先日申し込んだサプリメントの試供品が届いていた。雑誌に掲載されていた広告では「ぼんきゅっぼんも夢じゃないとか。
彼氏を見返せ!」みたいな扇動的なコピーが書かれていた。へぇ〜っと眺めていたら、それを亜美に見つかり、
「こんなの効果ないわよ。藁にもすがる気持ちは分かるけどね。」と軽く馬鹿にされた。
でもなんとなく気になったので、気休めだと自分を慰めながらもこっそりと試供品の申し込みをしてしまった。
それが今日届いたのだ。
服を着替えた後で、飲んでみたけど、別にすぐ利くわけでなし別に感想もなくそれっきりになった。
その後いつものように、竜児のアパートにいって晩御飯を食べ、眠くなったから家に戻って寝てしまった。
翌朝目が覚めたら何か息苦しさを感じた。変だな、病気かなと思いながらもとりあえずトイレに行こうとベッドから立ち上がった。
ふと鏡に目をやってびっくりした。
身長が伸びてる・・・しかもそれに胸も・・・。自分の胸を両方の手のひらで掬い上げてみる。いままで願ってもできなかった
ことができるようになった。息苦しさは自分の成長に対応できなかったパジャマにあることがわかった。
「ばかちーとおなじくらいかな。すごい。」
全部の服は丈やらが足りずに着られなかった。竜児に電話して泰子の服を窓越しにほうってもらった。
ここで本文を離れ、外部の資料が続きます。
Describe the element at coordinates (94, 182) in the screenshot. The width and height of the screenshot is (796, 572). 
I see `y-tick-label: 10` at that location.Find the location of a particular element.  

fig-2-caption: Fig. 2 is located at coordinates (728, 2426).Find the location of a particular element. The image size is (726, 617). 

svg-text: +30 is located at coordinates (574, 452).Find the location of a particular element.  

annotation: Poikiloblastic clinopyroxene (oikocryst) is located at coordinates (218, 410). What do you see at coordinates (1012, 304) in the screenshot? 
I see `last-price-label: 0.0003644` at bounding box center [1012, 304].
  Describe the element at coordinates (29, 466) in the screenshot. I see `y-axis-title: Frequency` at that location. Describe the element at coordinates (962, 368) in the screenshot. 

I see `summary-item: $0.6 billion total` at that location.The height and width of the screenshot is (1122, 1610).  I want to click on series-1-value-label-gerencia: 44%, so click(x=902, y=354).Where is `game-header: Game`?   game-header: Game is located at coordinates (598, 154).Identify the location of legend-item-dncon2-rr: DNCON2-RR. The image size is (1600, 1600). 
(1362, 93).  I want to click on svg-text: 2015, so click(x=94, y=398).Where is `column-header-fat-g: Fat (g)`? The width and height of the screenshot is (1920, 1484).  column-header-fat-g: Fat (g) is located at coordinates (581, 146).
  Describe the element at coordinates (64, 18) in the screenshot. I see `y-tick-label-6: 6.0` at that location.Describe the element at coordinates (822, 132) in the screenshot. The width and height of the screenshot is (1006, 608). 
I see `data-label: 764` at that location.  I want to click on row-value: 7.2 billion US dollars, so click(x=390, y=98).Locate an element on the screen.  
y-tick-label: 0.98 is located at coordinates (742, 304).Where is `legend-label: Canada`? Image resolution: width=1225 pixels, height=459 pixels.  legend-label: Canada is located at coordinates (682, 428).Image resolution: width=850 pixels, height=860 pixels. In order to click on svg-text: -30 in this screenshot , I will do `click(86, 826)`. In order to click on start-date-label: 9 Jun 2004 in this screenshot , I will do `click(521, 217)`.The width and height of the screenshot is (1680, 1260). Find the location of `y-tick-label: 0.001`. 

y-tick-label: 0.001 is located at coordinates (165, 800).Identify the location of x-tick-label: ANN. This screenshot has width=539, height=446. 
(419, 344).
それを着て、竜児の下宿にいった。普段は勝手に上がりこんでしまうのだがびっくりさせようと玄関のチャイムを鳴らした。
はいはいと竜児の声がして、程なくドアが開けられた。
「すごいでしょ?」
「えーっと、どちら様です、か?」
かなり困惑しているようだ。
「私よ、大河。ご主人様の大変身が分からないの?」
「大河?どうして?」
「サプリメントが聞いたみたいね。」
そういってびっくりしている竜児を押しのけ部屋に上がった。
「すごいでしょ。自分でも驚いているの。まさにセクシーダイナマイツ。私に惚れ直したか?」
竜児はじっと大河をみていて、しばらくした後で口を開いた。
「俺、チビで貧乳なお前が好きだったんだ。今のお前はどうもな。」
「え、マジ。」
テンションが一気に下がった。別に竜児の好みなんてどうでもいいのに。いままですごく願ったこの体なのに。何か苦い気持ちでいっぱいになった。
と、ここで携帯の電子音がなって本当に目が覚めた。竜児のモーニングコールだ。ぐっすり寝たはずなのに爽快感はない。
起き上がって鏡を見たらいつもどおりの自分だった。がっかりと安心が半分ずつきた。身支度を済ませて竜児の家に朝ごはんを食べにいく。
「おはよ。」
「おぅ、おはよう。なんか機嫌わるそうだな。」
「どこかのロリコン変態野郎のお陰でね。」
「なんだそりゃ。まあいいや。」
テーブルには仕事後仮眠をとっていた泰子もいて寝ぼけている。
いつもと何も変わらない普通の朝食になった。